**Recorded information**

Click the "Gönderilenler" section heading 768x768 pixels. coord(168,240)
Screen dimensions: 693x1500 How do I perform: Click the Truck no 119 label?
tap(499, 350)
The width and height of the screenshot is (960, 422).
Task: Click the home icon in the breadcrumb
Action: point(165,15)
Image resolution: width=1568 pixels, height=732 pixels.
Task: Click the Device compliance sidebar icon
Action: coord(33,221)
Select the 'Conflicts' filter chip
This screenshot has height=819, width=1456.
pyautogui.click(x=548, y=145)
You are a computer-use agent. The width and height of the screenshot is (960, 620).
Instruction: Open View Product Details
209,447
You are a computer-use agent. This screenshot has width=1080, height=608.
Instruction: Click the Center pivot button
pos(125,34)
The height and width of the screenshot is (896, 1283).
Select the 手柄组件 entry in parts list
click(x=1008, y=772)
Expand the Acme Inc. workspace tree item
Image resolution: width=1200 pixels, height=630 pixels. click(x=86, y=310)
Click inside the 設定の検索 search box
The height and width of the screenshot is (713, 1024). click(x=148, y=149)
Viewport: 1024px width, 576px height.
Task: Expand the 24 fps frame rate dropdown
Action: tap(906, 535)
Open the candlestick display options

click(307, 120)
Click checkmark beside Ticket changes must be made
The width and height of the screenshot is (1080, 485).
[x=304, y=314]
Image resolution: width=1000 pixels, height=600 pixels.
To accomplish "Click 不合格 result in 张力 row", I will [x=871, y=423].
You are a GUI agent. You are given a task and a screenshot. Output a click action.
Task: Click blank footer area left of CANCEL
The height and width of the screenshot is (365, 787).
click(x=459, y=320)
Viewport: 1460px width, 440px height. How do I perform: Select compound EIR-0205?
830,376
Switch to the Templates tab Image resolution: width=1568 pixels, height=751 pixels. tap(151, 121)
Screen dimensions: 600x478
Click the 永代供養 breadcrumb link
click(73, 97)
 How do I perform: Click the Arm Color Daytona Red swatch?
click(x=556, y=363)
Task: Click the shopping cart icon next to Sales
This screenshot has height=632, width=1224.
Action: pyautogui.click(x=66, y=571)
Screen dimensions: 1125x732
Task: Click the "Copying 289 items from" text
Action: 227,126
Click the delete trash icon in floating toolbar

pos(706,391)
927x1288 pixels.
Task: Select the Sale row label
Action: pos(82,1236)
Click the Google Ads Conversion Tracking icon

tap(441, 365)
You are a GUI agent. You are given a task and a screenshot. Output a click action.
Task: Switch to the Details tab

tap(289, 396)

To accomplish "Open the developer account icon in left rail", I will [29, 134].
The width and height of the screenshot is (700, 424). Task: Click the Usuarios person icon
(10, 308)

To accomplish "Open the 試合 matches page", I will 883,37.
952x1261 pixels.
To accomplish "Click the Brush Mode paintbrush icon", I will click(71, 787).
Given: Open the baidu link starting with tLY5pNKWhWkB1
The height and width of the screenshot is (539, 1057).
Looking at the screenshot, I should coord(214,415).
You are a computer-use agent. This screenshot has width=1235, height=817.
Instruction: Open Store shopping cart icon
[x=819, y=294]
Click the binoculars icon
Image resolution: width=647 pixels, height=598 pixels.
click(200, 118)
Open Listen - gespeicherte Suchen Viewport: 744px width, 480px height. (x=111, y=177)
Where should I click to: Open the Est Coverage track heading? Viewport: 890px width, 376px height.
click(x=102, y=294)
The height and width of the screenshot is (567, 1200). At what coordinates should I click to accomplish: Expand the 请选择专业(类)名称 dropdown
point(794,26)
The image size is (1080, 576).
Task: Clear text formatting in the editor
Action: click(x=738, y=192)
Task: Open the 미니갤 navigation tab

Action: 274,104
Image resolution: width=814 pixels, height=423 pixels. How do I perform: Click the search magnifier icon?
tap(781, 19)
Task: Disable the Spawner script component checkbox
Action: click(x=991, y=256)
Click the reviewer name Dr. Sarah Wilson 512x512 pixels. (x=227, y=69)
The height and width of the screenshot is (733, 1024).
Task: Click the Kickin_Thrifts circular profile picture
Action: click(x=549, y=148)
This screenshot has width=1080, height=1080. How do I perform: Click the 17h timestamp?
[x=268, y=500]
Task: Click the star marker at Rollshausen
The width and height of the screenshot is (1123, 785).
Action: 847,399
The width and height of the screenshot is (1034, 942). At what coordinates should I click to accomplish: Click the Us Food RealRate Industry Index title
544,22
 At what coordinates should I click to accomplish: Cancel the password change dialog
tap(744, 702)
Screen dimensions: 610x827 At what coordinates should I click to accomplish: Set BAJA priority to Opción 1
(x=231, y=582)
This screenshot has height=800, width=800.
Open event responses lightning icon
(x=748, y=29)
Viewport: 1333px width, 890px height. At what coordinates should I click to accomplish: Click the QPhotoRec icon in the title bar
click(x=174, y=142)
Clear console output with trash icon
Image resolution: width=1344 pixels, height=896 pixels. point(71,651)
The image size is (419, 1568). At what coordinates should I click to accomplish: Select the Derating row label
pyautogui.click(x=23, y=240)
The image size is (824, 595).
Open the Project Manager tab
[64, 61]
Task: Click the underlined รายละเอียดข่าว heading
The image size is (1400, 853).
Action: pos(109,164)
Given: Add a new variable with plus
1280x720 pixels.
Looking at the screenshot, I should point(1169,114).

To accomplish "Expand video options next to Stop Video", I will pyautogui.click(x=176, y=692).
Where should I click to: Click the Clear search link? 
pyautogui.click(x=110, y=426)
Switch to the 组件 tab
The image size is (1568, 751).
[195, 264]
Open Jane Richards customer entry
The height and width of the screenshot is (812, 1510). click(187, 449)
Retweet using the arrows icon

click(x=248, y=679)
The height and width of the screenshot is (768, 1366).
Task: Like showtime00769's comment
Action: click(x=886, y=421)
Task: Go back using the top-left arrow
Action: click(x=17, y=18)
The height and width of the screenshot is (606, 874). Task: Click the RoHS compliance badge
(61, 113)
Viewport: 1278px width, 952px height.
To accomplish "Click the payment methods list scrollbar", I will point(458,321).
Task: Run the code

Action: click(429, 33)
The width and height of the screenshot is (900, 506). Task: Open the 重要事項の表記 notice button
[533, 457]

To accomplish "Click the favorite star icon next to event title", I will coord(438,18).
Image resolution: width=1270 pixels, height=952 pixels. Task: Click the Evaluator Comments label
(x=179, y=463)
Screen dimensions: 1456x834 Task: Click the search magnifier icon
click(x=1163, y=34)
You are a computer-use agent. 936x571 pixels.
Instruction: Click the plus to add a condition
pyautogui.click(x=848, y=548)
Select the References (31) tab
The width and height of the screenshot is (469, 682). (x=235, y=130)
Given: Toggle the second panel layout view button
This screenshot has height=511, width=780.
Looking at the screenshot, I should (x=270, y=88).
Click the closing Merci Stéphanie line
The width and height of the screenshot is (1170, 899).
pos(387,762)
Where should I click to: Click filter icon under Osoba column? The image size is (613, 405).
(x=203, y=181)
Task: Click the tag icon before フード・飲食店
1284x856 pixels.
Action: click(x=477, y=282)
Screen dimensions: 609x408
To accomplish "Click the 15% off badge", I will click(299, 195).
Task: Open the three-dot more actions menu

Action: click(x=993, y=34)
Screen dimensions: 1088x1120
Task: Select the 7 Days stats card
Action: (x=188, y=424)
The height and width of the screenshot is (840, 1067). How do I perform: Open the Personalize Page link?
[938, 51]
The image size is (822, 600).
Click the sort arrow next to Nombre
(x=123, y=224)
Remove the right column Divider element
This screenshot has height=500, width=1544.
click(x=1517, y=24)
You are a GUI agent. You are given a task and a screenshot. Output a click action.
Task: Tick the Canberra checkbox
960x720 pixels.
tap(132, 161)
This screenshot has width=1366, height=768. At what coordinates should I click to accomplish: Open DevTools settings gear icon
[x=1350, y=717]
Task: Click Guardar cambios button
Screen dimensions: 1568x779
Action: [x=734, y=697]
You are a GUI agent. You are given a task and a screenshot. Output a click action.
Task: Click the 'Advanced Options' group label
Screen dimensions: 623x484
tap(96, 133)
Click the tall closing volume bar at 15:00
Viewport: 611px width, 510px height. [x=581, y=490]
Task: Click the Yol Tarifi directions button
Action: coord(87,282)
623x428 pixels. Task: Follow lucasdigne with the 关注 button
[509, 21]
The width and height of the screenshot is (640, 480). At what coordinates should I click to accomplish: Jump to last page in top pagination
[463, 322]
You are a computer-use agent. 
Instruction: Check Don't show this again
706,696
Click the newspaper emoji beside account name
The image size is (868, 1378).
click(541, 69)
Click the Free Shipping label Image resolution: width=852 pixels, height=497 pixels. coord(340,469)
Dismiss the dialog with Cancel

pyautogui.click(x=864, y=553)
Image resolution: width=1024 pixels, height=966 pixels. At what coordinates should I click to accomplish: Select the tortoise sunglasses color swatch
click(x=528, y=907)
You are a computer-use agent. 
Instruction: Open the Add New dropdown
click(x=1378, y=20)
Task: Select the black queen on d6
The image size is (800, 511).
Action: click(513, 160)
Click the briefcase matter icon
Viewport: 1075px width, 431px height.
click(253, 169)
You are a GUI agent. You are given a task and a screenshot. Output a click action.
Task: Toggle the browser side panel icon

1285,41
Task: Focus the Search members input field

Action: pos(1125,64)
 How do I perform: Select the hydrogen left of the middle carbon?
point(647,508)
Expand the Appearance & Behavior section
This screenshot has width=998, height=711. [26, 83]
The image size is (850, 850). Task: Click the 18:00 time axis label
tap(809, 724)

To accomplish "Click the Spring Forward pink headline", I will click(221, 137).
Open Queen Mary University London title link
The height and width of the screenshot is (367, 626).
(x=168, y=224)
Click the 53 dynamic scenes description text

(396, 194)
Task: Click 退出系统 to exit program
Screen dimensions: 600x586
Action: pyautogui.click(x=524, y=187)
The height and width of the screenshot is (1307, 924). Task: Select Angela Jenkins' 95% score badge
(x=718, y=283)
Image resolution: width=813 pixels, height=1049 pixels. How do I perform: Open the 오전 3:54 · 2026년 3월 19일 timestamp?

**Given problem**
Give back only the lines from the one holding "Click the Free" through the one holding "pyautogui.click(x=864, y=553)", inclusive, with "Free Shipping" switched to "Express Shipping" and nothing else changed.

**Task response**
Click the Express Shipping label Image resolution: width=852 pixels, height=497 pixels. coord(340,469)
Dismiss the dialog with Cancel

pyautogui.click(x=864, y=553)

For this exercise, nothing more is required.